Analysis of risk factors for transfusion by Kandil et al.,5 Ahmadi et al.7 and Hardy et al.8 identified increasing age, female sex, low preoperative haemoglobin, increased surgical blood loss and patient co-morbidities to be significantly associated with transfusion risk. Whilst univariate analysis suggested a positive association with age, gender and preoperative haemoglobin, no association was demonstrated on multiple variable analysis. The only positive predictors of transfusion risk on multivariable analysis were the perioperative drop in haemoglobin and the patients ASA grade.

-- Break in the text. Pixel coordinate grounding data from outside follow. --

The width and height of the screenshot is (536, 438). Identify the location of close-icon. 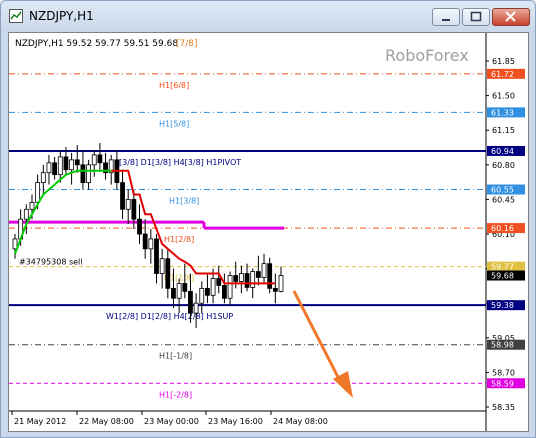
(510, 16).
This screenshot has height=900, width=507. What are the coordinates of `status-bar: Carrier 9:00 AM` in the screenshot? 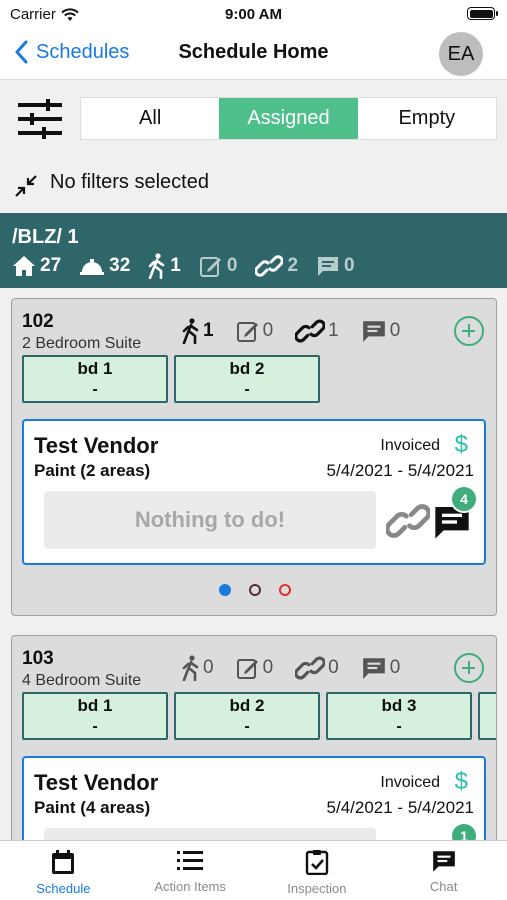 It's located at (254, 14).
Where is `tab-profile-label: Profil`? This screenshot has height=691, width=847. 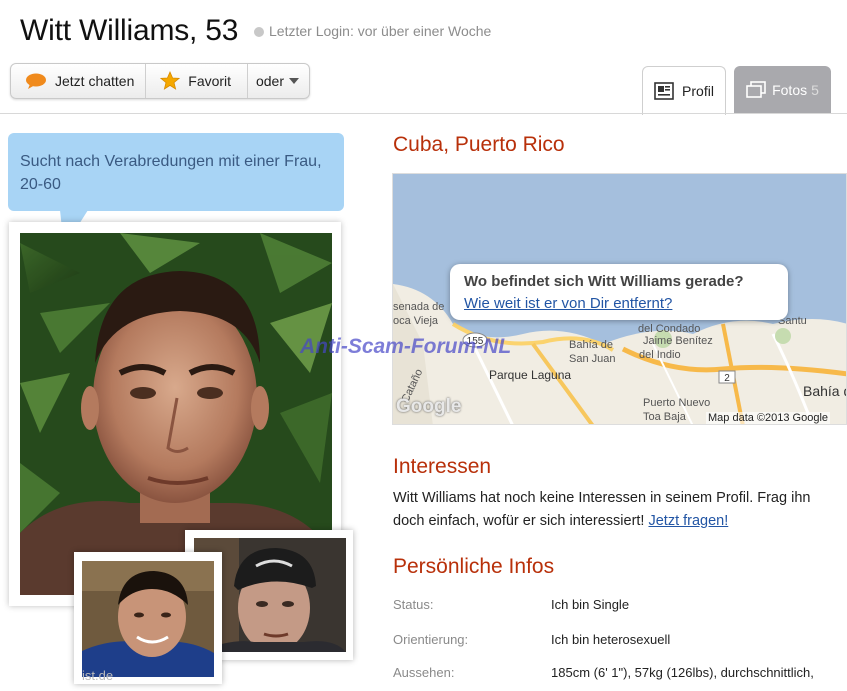
tab-profile-label: Profil is located at coordinates (698, 91).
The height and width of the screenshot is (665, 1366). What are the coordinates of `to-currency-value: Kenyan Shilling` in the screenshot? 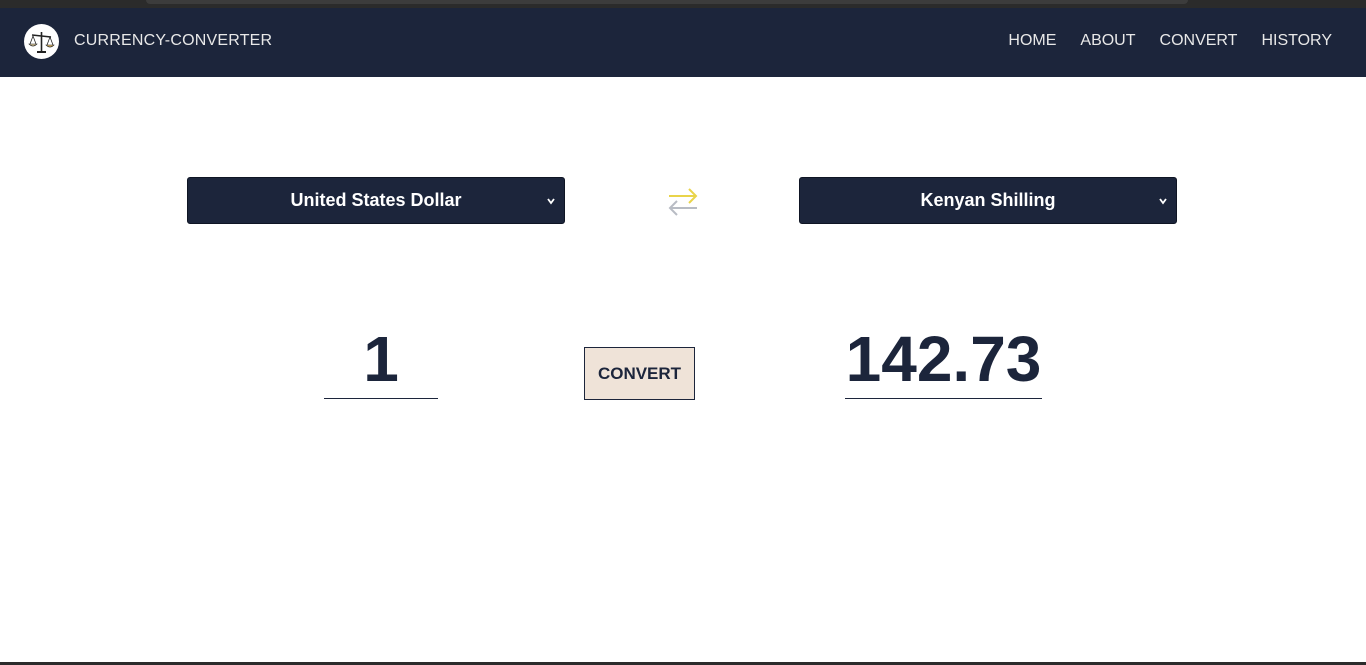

The strengths of this paper are that it is a large comprehensive, consecutive series of shoulder arthroplasty cases from a single UK centre with a low rate of case exclusion. It must be stated that the numbers are small when compared to national population-level studies from the USA. It is also a strength that this is the only work of this nature to have been done on a UK shoulder arthroplasty population. The limitations are that this was a retrospective study based on case note review, and the number of cases may have been too small to detect significant associations on multivariate analysis. These cases were performed in a high-volume UK centre so results may not be generalisable to all UK centres performing shoulder arthroplasty. The study design used here is able to demonstrate an association between the considered variables and the risk of receiving a transfusion but is not able to definitively prove causation.
Conclusions
This study reports a low transfusion rate following shoulder arthroplasty of 3.9% in a UK population. Perioperative drop in haemoglobin and a patient’s ASA grade were both independent predictors of transfusion. This study did not confirm previous findings that age, gender, preoperative haemoglobin, preoperative haematocrit, procedure and indication for shoulder arthroplasty are predictors of transfusion.
Highlights
Low blood transfusion rate following shoulder arthroplasty compared to previous studies in literature
Increased perioperative drop in haemoglobin and higher ASA grade associated with increased risk of transfusion
Level of evidence – 2b Individual cohort study
Authors’ contributions
All authors finally approved the manuscript and agree to be accountable for all aspects of the work.
PJD: Conception, design, data acquisition, analysis and interpretation; drafting and revising manuscript
JVK: Data acquisition; revising manuscript
PASM, INP, PPS: Conception, data interpretation; revising manuscript
MRW: Data analysis and interpretation; drafting and revising manuscript
MAC: Conception, design, data interpretation; drafting and revising manuscript
Declaration of Conflicting Interests
The author(s) declared no potential conflicts of interest with respect to the research, authorship, and/or publication of this article.
Funding
The author(s) received no financial support for the research, authorship, and/or publication of this article.
Ethical Review and Patient Consent
This study was performed under the jurisdiction of the HRA and their decision-making tool indicates that ethical approval is not required for the current study or study design.